• Objective: Please copy every line of the material below word for word.

(Rows showing where targets appear)
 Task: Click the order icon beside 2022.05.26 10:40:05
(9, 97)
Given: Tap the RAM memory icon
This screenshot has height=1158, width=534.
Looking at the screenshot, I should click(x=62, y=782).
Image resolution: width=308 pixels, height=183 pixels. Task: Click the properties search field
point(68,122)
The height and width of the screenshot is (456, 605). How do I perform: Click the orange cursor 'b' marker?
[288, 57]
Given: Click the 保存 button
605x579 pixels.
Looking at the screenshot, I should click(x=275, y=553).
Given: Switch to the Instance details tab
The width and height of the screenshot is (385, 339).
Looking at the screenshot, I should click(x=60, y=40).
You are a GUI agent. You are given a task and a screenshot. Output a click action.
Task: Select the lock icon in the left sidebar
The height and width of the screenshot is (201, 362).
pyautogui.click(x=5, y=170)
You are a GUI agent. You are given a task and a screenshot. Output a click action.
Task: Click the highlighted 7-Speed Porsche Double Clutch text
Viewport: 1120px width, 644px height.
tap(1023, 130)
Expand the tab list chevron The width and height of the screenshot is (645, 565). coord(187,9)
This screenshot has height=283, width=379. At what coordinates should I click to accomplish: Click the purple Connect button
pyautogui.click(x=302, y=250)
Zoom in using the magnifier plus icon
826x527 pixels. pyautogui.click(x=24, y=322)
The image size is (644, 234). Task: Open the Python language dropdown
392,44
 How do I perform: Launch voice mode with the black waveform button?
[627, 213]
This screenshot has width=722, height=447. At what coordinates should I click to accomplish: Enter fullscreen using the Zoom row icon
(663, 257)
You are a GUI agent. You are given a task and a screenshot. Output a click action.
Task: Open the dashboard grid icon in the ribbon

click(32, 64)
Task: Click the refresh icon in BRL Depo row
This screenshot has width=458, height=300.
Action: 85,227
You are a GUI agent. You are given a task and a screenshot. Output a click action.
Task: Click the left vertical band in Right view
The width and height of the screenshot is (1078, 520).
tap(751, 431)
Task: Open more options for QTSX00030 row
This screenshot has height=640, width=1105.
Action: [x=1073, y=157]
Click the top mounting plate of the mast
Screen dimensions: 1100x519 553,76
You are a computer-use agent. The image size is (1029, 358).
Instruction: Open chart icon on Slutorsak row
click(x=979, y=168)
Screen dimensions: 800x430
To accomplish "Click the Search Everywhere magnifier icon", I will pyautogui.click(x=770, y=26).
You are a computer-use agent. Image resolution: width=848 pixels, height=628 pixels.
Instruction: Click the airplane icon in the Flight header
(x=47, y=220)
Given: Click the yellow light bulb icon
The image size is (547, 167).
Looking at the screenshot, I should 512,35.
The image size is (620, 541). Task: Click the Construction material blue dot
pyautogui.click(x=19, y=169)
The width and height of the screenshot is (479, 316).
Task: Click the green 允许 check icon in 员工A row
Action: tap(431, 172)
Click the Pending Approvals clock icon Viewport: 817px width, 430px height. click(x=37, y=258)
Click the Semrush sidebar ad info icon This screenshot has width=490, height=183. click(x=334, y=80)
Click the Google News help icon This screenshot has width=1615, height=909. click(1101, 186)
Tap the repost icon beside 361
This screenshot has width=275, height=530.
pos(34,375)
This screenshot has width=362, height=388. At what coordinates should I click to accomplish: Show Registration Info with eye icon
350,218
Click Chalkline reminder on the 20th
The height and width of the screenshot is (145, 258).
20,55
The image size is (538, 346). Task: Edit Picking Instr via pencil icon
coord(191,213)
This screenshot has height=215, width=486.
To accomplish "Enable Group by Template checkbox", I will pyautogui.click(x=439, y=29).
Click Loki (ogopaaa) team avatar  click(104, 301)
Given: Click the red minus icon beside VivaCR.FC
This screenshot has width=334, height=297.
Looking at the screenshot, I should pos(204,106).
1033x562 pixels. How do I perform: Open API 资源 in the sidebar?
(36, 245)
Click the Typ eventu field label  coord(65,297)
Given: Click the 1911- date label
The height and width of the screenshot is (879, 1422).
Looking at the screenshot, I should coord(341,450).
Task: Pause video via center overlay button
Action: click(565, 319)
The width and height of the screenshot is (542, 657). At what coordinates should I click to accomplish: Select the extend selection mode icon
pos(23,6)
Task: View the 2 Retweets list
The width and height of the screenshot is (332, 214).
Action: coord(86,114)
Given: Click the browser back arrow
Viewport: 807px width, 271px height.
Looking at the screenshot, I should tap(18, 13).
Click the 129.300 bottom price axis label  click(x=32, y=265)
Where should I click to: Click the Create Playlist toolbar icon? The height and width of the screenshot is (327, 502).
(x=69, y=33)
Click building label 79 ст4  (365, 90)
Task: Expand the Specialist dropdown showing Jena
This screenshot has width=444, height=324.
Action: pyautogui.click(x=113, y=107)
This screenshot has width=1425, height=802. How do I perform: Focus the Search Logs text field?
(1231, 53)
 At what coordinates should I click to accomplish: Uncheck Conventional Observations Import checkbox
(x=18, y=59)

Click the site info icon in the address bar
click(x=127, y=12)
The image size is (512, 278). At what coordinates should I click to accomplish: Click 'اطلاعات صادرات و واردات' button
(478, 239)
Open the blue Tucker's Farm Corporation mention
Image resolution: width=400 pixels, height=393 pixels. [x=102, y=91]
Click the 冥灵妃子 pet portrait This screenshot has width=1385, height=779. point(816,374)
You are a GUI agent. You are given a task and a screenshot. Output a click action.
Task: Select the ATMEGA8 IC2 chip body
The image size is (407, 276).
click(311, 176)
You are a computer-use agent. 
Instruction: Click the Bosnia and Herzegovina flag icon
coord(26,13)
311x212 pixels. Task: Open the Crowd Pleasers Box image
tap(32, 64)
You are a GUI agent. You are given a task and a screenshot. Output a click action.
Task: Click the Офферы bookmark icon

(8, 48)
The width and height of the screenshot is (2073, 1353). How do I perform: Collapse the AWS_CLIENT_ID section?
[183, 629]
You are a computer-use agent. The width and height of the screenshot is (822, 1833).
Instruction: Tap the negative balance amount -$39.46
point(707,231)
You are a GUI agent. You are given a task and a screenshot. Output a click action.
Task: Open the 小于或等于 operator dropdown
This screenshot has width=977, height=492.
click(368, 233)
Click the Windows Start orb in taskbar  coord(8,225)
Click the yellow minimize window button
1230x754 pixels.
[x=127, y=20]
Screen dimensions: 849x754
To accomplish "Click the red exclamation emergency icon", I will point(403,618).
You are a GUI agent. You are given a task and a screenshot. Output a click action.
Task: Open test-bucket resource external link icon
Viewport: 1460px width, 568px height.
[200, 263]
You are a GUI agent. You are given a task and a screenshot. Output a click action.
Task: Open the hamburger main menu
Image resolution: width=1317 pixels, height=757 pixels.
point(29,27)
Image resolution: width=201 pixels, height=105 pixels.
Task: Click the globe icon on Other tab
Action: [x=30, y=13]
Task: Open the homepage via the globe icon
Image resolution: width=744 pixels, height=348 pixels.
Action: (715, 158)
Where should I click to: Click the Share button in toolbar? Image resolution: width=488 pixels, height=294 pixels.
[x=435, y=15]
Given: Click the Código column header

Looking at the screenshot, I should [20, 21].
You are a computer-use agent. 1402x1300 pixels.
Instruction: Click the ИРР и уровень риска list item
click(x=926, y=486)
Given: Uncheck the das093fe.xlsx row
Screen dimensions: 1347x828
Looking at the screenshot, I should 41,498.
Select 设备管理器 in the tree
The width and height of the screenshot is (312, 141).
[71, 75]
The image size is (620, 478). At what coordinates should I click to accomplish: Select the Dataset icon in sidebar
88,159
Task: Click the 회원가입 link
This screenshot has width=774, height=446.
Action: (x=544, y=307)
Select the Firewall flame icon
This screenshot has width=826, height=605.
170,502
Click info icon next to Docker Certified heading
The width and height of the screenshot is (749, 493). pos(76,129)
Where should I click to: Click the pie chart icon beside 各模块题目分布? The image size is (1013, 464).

• Task result:
 Task: Click the order icon beside 2022.05.26 10:40:05
(9, 97)
Given: Tap the RAM memory icon
This screenshot has height=1158, width=534.
Looking at the screenshot, I should click(x=62, y=782).
Image resolution: width=308 pixels, height=183 pixels. Task: Click the properties search field
point(68,122)
The height and width of the screenshot is (456, 605). How do I perform: Click the orange cursor 'b' marker?
[288, 57]
Given: Click the 保存 button
605x579 pixels.
Looking at the screenshot, I should click(x=275, y=553).
Given: Switch to the Instance details tab
The width and height of the screenshot is (385, 339).
Looking at the screenshot, I should click(x=60, y=40).
You are a GUI agent. You are given a task and a screenshot. Output a click action.
Task: Select the lock icon in the left sidebar
The height and width of the screenshot is (201, 362).
pyautogui.click(x=5, y=170)
You are a GUI agent. You are given a task and a screenshot. Output a click action.
Task: Click the highlighted 7-Speed Porsche Double Clutch text
Viewport: 1120px width, 644px height.
tap(1023, 130)
Expand the tab list chevron The width and height of the screenshot is (645, 565). coord(187,9)
This screenshot has height=283, width=379. At what coordinates should I click to accomplish: Click the purple Connect button
pyautogui.click(x=302, y=250)
Zoom in using the magnifier plus icon
826x527 pixels. pyautogui.click(x=24, y=322)
The image size is (644, 234). Task: Open the Python language dropdown
392,44
 How do I perform: Launch voice mode with the black waveform button?
[627, 213]
This screenshot has width=722, height=447. At what coordinates should I click to accomplish: Enter fullscreen using the Zoom row icon
(663, 257)
You are a GUI agent. You are given a task and a screenshot. Output a click action.
Task: Open the dashboard grid icon in the ribbon

click(32, 64)
Task: Click the refresh icon in BRL Depo row
This screenshot has width=458, height=300.
Action: 85,227
You are a GUI agent. You are given a task and a screenshot. Output a click action.
Task: Click the left vertical band in Right view
The width and height of the screenshot is (1078, 520).
tap(751, 431)
Task: Open more options for QTSX00030 row
This screenshot has height=640, width=1105.
Action: [x=1073, y=157]
Click the top mounting plate of the mast
Screen dimensions: 1100x519 553,76
You are a computer-use agent. The image size is (1029, 358).
Instruction: Open chart icon on Slutorsak row
click(x=979, y=168)
Screen dimensions: 800x430
To accomplish "Click the Search Everywhere magnifier icon", I will pyautogui.click(x=770, y=26).
You are a computer-use agent. Image resolution: width=848 pixels, height=628 pixels.
Instruction: Click the airplane icon in the Flight header
(x=47, y=220)
Given: Click the yellow light bulb icon
The image size is (547, 167).
Looking at the screenshot, I should 512,35.
The image size is (620, 541). Task: Click the Construction material blue dot
pyautogui.click(x=19, y=169)
The width and height of the screenshot is (479, 316).
Task: Click the green 允许 check icon in 员工A row
Action: tap(431, 172)
Click the Pending Approvals clock icon Viewport: 817px width, 430px height. click(x=37, y=258)
Click the Semrush sidebar ad info icon This screenshot has width=490, height=183. click(x=334, y=80)
Click the Google News help icon This screenshot has width=1615, height=909. click(1101, 186)
Tap the repost icon beside 361
This screenshot has width=275, height=530.
pos(34,375)
This screenshot has width=362, height=388. At what coordinates should I click to accomplish: Show Registration Info with eye icon
350,218
Click Chalkline reminder on the 20th
The height and width of the screenshot is (145, 258).
20,55
The image size is (538, 346). Task: Edit Picking Instr via pencil icon
coord(191,213)
This screenshot has height=215, width=486.
To accomplish "Enable Group by Template checkbox", I will pyautogui.click(x=439, y=29).
Click Loki (ogopaaa) team avatar  click(104, 301)
Given: Click the red minus icon beside VivaCR.FC
This screenshot has width=334, height=297.
Looking at the screenshot, I should pos(204,106).
1033x562 pixels. How do I perform: Open API 资源 in the sidebar?
(36, 245)
Click the Typ eventu field label  coord(65,297)
Given: Click the 1911- date label
The height and width of the screenshot is (879, 1422).
Looking at the screenshot, I should coord(341,450).
Task: Pause video via center overlay button
Action: click(565, 319)
The width and height of the screenshot is (542, 657). At what coordinates should I click to accomplish: Select the extend selection mode icon
pos(23,6)
Task: View the 2 Retweets list
The width and height of the screenshot is (332, 214).
Action: coord(86,114)
Given: Click the browser back arrow
Viewport: 807px width, 271px height.
Looking at the screenshot, I should tap(18, 13).
Click the 129.300 bottom price axis label  click(x=32, y=265)
Where should I click to: Click the Create Playlist toolbar icon? The height and width of the screenshot is (327, 502).
(x=69, y=33)
Click building label 79 ст4  (365, 90)
Task: Expand the Specialist dropdown showing Jena
This screenshot has width=444, height=324.
Action: pyautogui.click(x=113, y=107)
This screenshot has width=1425, height=802. How do I perform: Focus the Search Logs text field?
(1231, 53)
 At what coordinates should I click to accomplish: Uncheck Conventional Observations Import checkbox
(x=18, y=59)

Click the site info icon in the address bar
click(x=127, y=12)
The image size is (512, 278). At what coordinates should I click to accomplish: Click 'اطلاعات صادرات و واردات' button
(478, 239)
Open the blue Tucker's Farm Corporation mention
Image resolution: width=400 pixels, height=393 pixels. [x=102, y=91]
Click the 冥灵妃子 pet portrait This screenshot has width=1385, height=779. point(816,374)
You are a GUI agent. You are given a task and a screenshot. Output a click action.
Task: Select the ATMEGA8 IC2 chip body
The image size is (407, 276).
click(311, 176)
You are a computer-use agent. 
Instruction: Click the Bosnia and Herzegovina flag icon
coord(26,13)
311x212 pixels. Task: Open the Crowd Pleasers Box image
tap(32, 64)
You are a GUI agent. You are given a task and a screenshot. Output a click action.
Task: Click the Офферы bookmark icon

(8, 48)
The width and height of the screenshot is (2073, 1353). How do I perform: Collapse the AWS_CLIENT_ID section?
[183, 629]
You are a computer-use agent. The width and height of the screenshot is (822, 1833).
Instruction: Tap the negative balance amount -$39.46
point(707,231)
You are a GUI agent. You are given a task and a screenshot. Output a click action.
Task: Open the 小于或等于 operator dropdown
This screenshot has width=977, height=492.
click(368, 233)
Click the Windows Start orb in taskbar  coord(8,225)
Click the yellow minimize window button
1230x754 pixels.
[x=127, y=20]
Screen dimensions: 849x754
To accomplish "Click the red exclamation emergency icon", I will point(403,618).
You are a GUI agent. You are given a task and a screenshot. Output a click action.
Task: Open test-bucket resource external link icon
Viewport: 1460px width, 568px height.
[200, 263]
You are a GUI agent. You are given a task and a screenshot. Output a click action.
Task: Open the hamburger main menu
Image resolution: width=1317 pixels, height=757 pixels.
point(29,27)
Image resolution: width=201 pixels, height=105 pixels.
Task: Click the globe icon on Other tab
Action: [x=30, y=13]
Task: Open the homepage via the globe icon
Image resolution: width=744 pixels, height=348 pixels.
Action: (715, 158)
Where should I click to: Click the Share button in toolbar? Image resolution: width=488 pixels, height=294 pixels.
[x=435, y=15]
Given: Click the Código column header

Looking at the screenshot, I should [20, 21].
You are a computer-use agent. 1402x1300 pixels.
Instruction: Click the ИРР и уровень риска list item
click(x=926, y=486)
Given: Uncheck the das093fe.xlsx row
Screen dimensions: 1347x828
Looking at the screenshot, I should 41,498.
Select 设备管理器 in the tree
The width and height of the screenshot is (312, 141).
[71, 75]
The image size is (620, 478). At what coordinates should I click to accomplish: Select the Dataset icon in sidebar
88,159
Task: Click the 회원가입 link
This screenshot has width=774, height=446.
Action: (x=544, y=307)
Select the Firewall flame icon
This screenshot has width=826, height=605.
170,502
Click info icon next to Docker Certified heading
The width and height of the screenshot is (749, 493). pos(76,129)
Where should I click to: Click the pie chart icon beside 各模块题目分布? The image size is (1013, 464).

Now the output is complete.